Dear DXWG,
I'm working in a profile for dataset description in cultural heritage (within Europena).
I'm looking for guidance on how to specify the values that the dcterms:conformsTo values should have, and ensure machine interoperability.
I've observed some real-life cases and noticed sometimes the values are namespaces and in other cases the values are the links to the specifications.
Since we are interested in machine interoperability, namespaces look more appropriate but I'm far from certain.
Here is an example. In the case of a SPARQL endpoint...
... should namespaces defined by the protocol be used:
Is there a common practice, or recommendation, within DCAT?
Thanks in advance,
Nuno
It seems that DCAT uses mostly URLs of specifications as in Example 45. Is it a best practice we should follow?
My preference would be for the use of specification URIs, not namespace URIs. This is because, according to all of the profiles thinking we have done in DXWG, a specification/profile is fundamentally a different thing from a namespace. Obviously specifications might have namespaces for their technical content but a specification is a "larger" thing than just a namespace.
The problem here is, of course, that most specifications' URIs are not set up for any sort of machine actioning so the best you could currently hope for there is that the URI provide a universally unique identifier.

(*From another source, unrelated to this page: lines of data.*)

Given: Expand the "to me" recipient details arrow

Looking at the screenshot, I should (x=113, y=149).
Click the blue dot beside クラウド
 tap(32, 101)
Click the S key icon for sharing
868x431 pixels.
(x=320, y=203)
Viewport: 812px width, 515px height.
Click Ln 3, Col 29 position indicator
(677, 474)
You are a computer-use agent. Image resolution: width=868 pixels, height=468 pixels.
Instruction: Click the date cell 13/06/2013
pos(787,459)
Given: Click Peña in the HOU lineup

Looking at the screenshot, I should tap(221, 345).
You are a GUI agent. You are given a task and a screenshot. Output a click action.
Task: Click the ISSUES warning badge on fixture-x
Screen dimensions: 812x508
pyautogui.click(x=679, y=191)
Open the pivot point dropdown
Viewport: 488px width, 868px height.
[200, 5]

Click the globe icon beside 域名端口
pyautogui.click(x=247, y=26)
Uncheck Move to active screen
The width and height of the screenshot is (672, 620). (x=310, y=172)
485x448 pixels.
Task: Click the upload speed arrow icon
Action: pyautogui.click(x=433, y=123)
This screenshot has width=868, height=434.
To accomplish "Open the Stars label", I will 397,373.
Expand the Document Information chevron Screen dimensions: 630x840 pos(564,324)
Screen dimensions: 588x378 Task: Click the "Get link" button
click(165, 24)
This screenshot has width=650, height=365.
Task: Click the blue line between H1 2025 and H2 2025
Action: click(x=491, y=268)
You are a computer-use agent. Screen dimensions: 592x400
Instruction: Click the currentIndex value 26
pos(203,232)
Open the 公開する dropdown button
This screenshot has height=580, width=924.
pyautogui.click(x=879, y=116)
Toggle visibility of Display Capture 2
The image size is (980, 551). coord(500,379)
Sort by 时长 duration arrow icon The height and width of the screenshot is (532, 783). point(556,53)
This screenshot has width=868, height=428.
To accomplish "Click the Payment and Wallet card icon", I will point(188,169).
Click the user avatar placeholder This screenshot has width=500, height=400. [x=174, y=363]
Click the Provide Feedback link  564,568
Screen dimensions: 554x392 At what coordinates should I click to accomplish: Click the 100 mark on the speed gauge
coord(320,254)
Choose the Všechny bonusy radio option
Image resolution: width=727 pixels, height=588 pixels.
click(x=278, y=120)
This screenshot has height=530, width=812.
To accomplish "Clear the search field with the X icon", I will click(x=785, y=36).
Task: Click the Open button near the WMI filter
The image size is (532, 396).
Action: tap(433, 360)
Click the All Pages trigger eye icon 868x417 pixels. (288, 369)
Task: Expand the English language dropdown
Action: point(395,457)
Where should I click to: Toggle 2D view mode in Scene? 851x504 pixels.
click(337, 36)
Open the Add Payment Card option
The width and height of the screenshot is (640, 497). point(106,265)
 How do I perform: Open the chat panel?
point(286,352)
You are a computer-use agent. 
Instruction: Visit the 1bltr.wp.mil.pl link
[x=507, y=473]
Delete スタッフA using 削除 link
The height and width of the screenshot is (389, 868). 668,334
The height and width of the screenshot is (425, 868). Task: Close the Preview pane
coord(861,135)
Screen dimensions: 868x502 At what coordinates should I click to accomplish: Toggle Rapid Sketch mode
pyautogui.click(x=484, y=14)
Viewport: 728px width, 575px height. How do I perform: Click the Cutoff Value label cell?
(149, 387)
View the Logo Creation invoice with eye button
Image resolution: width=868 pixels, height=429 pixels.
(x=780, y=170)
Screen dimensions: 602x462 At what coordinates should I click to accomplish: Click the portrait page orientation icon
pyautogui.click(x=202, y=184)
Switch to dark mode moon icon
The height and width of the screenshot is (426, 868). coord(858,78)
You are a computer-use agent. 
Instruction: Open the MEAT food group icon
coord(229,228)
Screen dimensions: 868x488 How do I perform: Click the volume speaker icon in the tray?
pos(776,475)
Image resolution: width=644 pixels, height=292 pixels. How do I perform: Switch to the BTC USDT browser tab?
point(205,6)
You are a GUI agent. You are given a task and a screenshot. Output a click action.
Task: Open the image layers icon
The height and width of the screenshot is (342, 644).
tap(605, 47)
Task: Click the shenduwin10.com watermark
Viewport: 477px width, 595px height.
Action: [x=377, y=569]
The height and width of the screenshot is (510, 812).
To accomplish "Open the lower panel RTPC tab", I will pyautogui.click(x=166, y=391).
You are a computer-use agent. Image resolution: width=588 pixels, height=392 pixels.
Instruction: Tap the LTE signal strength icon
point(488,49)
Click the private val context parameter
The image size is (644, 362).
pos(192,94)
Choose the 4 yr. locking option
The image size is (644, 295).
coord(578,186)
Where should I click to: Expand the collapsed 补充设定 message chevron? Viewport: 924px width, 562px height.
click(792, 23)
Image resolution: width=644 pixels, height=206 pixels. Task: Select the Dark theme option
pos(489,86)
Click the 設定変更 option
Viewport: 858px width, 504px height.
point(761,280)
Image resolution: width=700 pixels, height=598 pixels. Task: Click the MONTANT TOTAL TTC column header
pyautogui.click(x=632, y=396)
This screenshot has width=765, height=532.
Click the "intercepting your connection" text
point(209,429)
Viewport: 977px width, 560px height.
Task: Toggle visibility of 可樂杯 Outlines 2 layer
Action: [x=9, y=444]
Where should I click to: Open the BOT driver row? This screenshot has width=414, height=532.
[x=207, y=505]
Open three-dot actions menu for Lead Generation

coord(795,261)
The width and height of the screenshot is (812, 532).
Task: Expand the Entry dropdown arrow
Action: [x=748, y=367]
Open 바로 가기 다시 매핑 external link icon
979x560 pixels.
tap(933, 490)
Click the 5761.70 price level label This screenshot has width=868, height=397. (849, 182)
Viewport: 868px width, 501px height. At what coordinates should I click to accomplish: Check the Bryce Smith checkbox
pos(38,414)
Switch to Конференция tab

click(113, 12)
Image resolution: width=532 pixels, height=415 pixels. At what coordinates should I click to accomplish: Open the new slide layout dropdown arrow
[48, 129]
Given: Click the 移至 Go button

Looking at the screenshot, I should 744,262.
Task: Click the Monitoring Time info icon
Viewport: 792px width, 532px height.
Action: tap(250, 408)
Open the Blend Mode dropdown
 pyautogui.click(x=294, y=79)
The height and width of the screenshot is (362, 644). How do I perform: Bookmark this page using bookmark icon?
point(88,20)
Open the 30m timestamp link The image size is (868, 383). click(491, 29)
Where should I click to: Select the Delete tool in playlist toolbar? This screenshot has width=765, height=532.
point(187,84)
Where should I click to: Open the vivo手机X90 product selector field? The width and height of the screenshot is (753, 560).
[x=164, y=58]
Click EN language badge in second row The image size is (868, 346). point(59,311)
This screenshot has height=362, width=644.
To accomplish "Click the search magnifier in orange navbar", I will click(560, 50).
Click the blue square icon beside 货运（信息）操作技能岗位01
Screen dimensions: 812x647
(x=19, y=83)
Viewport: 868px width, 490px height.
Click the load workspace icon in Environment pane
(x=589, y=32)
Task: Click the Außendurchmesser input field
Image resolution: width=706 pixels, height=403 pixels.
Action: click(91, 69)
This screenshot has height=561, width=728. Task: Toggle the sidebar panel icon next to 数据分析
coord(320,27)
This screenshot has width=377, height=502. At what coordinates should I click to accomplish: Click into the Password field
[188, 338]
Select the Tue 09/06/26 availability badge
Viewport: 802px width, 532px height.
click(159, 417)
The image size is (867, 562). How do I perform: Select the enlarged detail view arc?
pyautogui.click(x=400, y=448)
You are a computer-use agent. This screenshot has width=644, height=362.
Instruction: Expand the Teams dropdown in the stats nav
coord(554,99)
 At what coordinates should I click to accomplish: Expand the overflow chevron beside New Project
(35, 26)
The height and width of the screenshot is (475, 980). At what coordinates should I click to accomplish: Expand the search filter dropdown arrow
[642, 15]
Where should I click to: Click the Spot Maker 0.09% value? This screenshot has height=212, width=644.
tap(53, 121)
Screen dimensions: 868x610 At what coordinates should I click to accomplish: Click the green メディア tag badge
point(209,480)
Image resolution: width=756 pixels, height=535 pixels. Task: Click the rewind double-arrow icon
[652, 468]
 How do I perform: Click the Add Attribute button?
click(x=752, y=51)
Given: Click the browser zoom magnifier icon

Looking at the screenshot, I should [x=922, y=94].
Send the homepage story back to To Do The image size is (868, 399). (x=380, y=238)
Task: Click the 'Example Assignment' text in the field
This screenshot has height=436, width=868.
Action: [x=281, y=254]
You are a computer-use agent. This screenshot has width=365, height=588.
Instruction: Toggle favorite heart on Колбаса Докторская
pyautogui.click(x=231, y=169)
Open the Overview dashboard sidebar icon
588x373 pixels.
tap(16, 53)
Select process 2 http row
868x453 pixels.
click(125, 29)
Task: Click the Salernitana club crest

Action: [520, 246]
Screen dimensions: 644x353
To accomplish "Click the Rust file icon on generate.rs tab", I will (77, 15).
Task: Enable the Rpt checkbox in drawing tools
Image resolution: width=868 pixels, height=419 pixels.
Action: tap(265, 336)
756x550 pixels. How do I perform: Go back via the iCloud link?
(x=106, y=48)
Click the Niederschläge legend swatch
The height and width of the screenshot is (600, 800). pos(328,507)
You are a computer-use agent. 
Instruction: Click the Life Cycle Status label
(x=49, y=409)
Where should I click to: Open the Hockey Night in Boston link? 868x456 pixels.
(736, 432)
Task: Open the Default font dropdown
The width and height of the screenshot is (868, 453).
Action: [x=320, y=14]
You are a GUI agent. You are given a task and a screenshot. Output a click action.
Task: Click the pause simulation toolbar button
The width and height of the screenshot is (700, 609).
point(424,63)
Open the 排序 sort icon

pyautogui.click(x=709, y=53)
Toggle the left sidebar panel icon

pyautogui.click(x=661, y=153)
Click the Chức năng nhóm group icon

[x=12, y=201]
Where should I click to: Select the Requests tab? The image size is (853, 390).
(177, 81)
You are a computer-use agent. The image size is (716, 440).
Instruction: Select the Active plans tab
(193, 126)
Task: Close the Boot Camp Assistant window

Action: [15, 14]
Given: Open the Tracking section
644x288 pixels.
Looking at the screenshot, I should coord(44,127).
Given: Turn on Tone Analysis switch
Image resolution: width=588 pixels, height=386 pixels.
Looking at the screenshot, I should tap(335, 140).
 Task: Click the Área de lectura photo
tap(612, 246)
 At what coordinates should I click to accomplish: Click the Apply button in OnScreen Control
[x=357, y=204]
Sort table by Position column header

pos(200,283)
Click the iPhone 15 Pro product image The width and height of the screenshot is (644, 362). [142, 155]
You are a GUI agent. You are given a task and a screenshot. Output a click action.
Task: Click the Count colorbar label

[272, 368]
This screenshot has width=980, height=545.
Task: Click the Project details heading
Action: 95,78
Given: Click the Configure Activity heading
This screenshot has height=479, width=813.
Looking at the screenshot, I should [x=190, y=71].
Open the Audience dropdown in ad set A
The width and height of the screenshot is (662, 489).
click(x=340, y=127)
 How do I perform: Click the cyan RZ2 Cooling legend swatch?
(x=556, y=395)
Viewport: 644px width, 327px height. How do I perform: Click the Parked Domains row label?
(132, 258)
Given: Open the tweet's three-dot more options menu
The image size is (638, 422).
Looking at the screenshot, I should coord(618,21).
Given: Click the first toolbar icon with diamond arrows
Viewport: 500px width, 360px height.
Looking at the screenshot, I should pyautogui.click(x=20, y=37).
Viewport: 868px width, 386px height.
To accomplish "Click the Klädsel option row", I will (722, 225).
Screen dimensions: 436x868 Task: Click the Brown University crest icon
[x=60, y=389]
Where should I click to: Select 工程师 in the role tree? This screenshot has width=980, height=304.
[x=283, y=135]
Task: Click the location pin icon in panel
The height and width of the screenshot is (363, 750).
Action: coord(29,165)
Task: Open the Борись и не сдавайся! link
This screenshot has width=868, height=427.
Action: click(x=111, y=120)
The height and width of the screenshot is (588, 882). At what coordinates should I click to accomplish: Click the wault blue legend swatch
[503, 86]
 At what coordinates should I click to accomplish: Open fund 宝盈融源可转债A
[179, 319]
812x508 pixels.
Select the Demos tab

I hope that, in time, specifications that wish to be well machine-readable provided Linked Data functionality for their specification URI so that you can get to both a human-readable specification document, as you can presently for a spec like, say, DCAT but that you can also get an RDF version of the specification. That specification version should probably be something like a Profiles Vocabulary description of it which then tells you where all the other profile parts, such as machine-actionable constraints etc., are.
This question is interesting for the profiles work so I'm tagging it profiles-vocabulary too.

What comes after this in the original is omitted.